─── Extrait fourni

Ce compte rendu constitue la
première partie de la recension de Michel Offerlé sur l’ouvrage de Cagé et Piketty sur l’histoire du vote. Dans une
seconde partie, il proposera une lecture critique des indicateurs choisis, suivie d’une confrontation avec les travaux des socio-historiens et des historiens du vote.
Cet ouvrage, écrit par deux économistes, nous emmène du côté des élections françaises, sur plus de deux siècles.
Il s’agit d’un livre de forte consistance (853 pages, près de deux millions de signes, 11 reproductions de documents, 47 cartes, 273 graphiques et un tableau… plus les innombrables « annexes » et références mises à libre disposition sur le site unehistoireduconflitpolitique.fr). Il s’agit d’un travail inédit et gigantesque de numérisation des données électorales et socio-économiques sur plus de deux siècles (1793-2022). Ainsi ont été ainsi numérisés, et c’est une première, les procès-verbaux de toutes les élections législatives de 1848-49 puis de 1871 à 2022, de toutes des élections présidentielles (1848 puis 1965 à 2022) et des referendums de 1793 et 1795, puis ceux de 1946, 1992, 2005 (à l’exclusion donc des plébiscites impériaux et des autres referendums de la Ve République 1958, 1961, 1962 (2), 1969, 1972, 1988 et 2000). Il y avait longtemps qu’un tel investissement dans la sociologie électorale, notamment dans sa version longue durée et spatialisée, n’avait eu lieu en France.

──────

- Travail demandé -
Recopiez intégralement, sans la moindre modification, l'extrait ci-dessus sur l'histoire du vote en France.

─── Section des données

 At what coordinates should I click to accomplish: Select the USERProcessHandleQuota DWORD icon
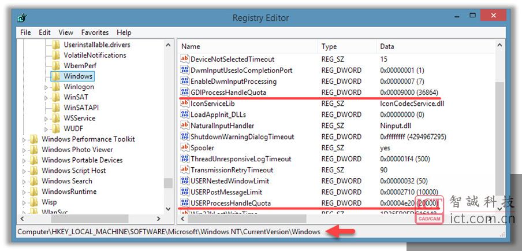(185, 203)
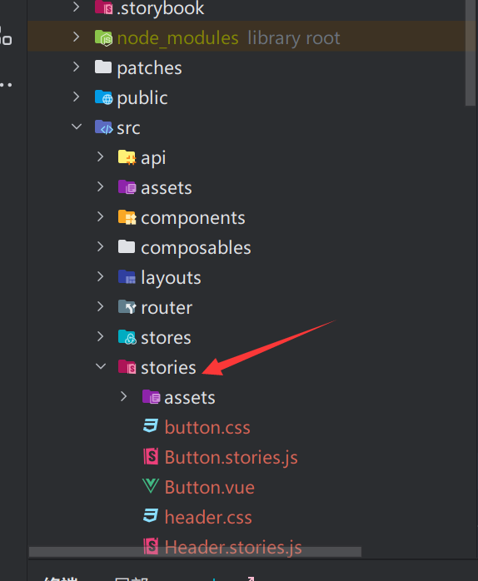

──────

- Corrigé proposé -
Ce compte rendu constitue la
première partie de la recension de Michel Offerlé sur l’ouvrage de Cagé et Piketty sur l’histoire du vote. Dans une
seconde partie, il proposera une lecture critique des indicateurs choisis, suivie d’une confrontation avec les travaux des socio-historiens et des historiens du vote.
Cet ouvrage, écrit par deux économistes, nous emmène du côté des élections françaises, sur plus de deux siècles.
Il s’agit d’un livre de forte consistance (853 pages, près de deux millions de signes, 11 reproductions de documents, 47 cartes, 273 graphiques et un tableau… plus les innombrables « annexes » et références mises à libre disposition sur le site unehistoireduconflitpolitique.fr). Il s’agit d’un travail inédit et gigantesque de numérisation des données électorales et socio-économiques sur plus de deux siècles (1793-2022). Ainsi ont été ainsi numérisés, et c’est une première, les procès-verbaux de toutes les élections législatives de 1848-49 puis de 1871 à 2022, de toutes des élections présidentielles (1848 puis 1965 à 2022) et des referendums de 1793 et 1795, puis ceux de 1946, 1992, 2005 (à l’exclusion donc des plébiscites impériaux et des autres referendums de la Ve République 1958, 1961, 1962 (2), 1969, 1972, 1988 et 2000). Il y avait longtemps qu’un tel investissement dans la sociologie électorale, notamment dans sa version longue durée et spatialisée, n’avait eu lieu en France.